Number 91 "Happy Nation" by Ace Of Base
Peak: number 80
Also proving less popular was this follow-up to "All That She Wants", which remained in the top 15 in its 23rd week on the top 50. The Swedish four-some weren't quite done yet, though.

Number 80 "Welcome To The Pleasuredome" by Frankie Goes To Hollywood
Peak: number 74 (original peak: number 46)
The FGHT re-release project continued with their fourth top 50 from 1985 hit dusted off for another go at the chart, but it fell some way short of its original peak and the position climbed by the remixed "Relax".

Number 78 "Nothin' My Love Can't Fix" by Joey Lawrence
Peak: number 68
Using the Peter Andre/Jeremy Jordan approach to launching his music career - a new jack swing/pop track, shots of his body - the teen heartthrob star of TV's Blossom didn't repeat his US and UK top 20 success in Australia. 

Number 66 "Positive Bleeding" by Urge Overkill
Peak: number 61
They'd strike gold with a soundtrack single later in 1994, but for now American band Urge Overkill could content themselves with a first chart foray with this single from fourth album Saturation

Number 58 Little Eediot! by Ren & Stimpy
Peak: number 58
This four-track EP consisted of songs taken from the Nickelodeon animated characters' debut album You Eediot!, and never bettered this debut position.


New Entries
Number 50 "I'm Looking For The One (To Be With Me)" by DJ Jazzy Jeff & The Fresh Prince
Peak: number 48
With which normal programming was restored. Number 1 hit "Boom! Shake The Room", which was still inside the top 10 this week, would prove to be the only charting single from the hip-hop duo not to peak in the 40s or 50s, with this S.O.S. Band-sampling follow-up becoming their fifth track to peak in that region. This would be the final time we'd see the pair on the chart... although rapper Will Smith would soon make himself quite at home higher up the top 50.

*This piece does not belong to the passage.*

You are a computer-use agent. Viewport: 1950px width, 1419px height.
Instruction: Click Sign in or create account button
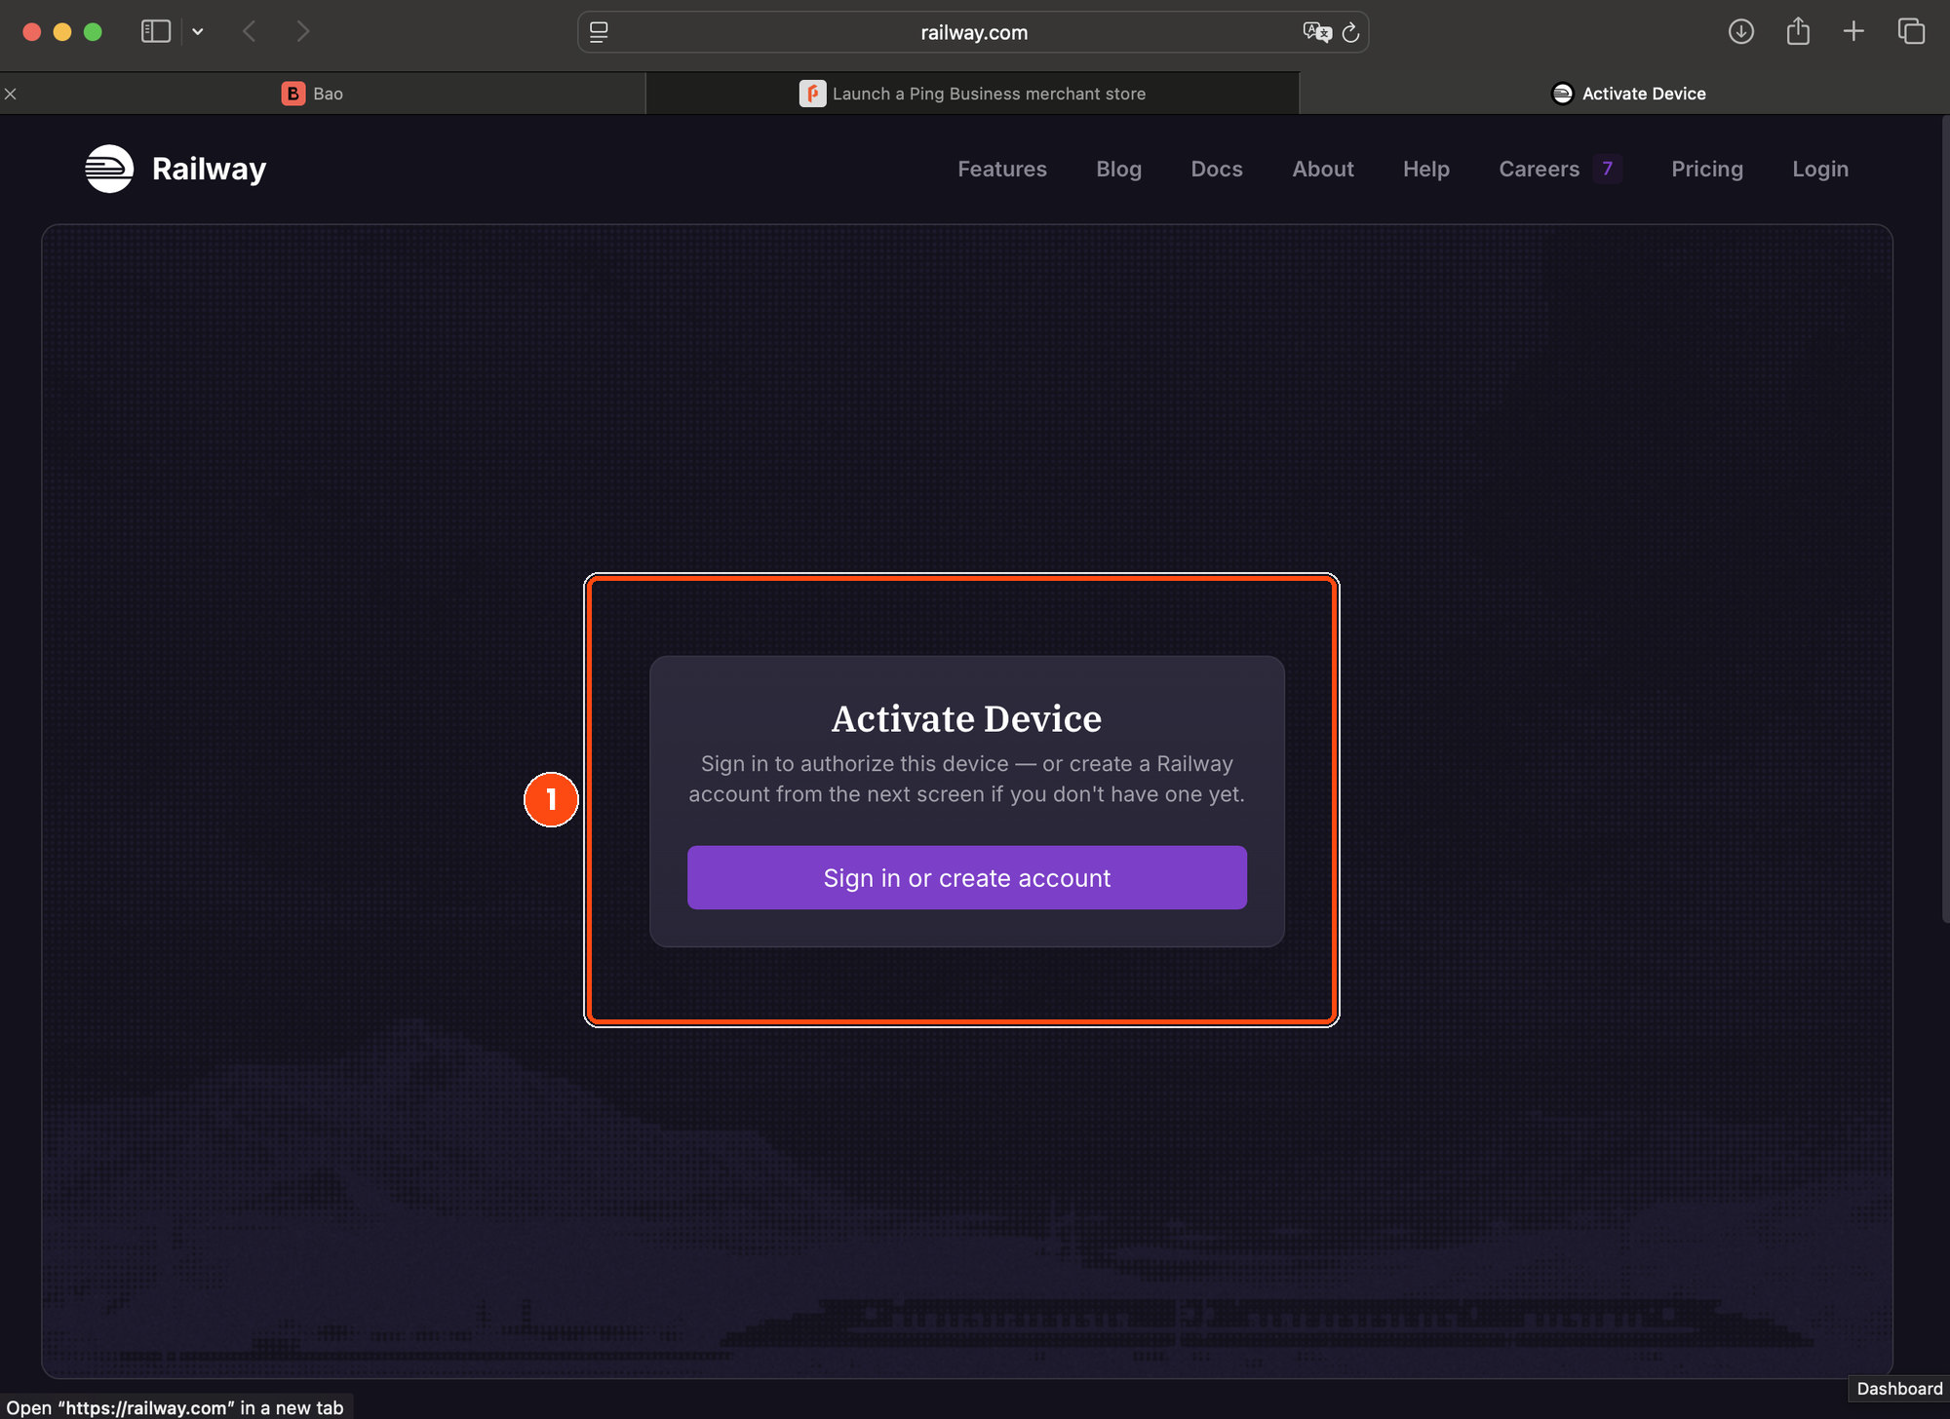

Number 40 "In Your Room" by Depeche Mode
Peak: number 40
After two singles peaking in the 70s, I was a little surprised to see one of my favourite bands of all time back in the top 50 with this fourth track lifted from Songs Of Faith And Devotion. But two things worked in its favour - 1) "In Your Room" was radically changed from the album version thanks to new production from Nirvana's Butch Vig and 2) Depeche Mode were about to embark on their first ever national tour of Australia in March, having only ever played one show in Sydney in 1990. I actually lined up overnight for tickets to their 1994 Sydney show, such was my devotion (sorry!) to the band.




Number 30 "Spoonman" by Soundgarden
Peak: number 23
As it did in other parts of the world, this lead single from fourth album Superunknown took the grunge band into the mainstream. "Spoonman" had been included in an early acoustic version in the film Singles back in 1992, but was remodelled by the band for this later release. The song was inspired by street performer Artis the Spoonman, who, as the name suggests, plays music using spoons.




Number 5 "Stay (Faraway, So Close!)" by U2 / "I've Got You Under My Skin" by Frank Sinatra / Bono
Peak: number 5
Here's the U2 top 5 I'd completely forgotten about until now - a double A-side release containing the final single lifted from Zooropa and the remake of "I've Got You Under My Skin" by Frank Sinatra and Bono taken from the former's 1993 Duets album. A second version of the single, with different bonus tracks and without the duet, was also available.
After tracks like "Numb" and "Lemon", "Stay (Faraway, So Close!)" was more classic U2 - a rock ballad that actually started out with the working title "Sinatra" and was inspired by the Chairman Of The Board. An alternate version of the song also appeared in the film Faraway So Close, thus its subtitle. 
The Cole Porter-penned "I've Got You Under My Skin", meanwhile, was a song Frank has recorded a number of times, but not one he nor any other artist, including The Four Seasons and Neneh Cherry, had ever taken into the top 50 before. This would be Frank's final singles chart apprearance in Australia.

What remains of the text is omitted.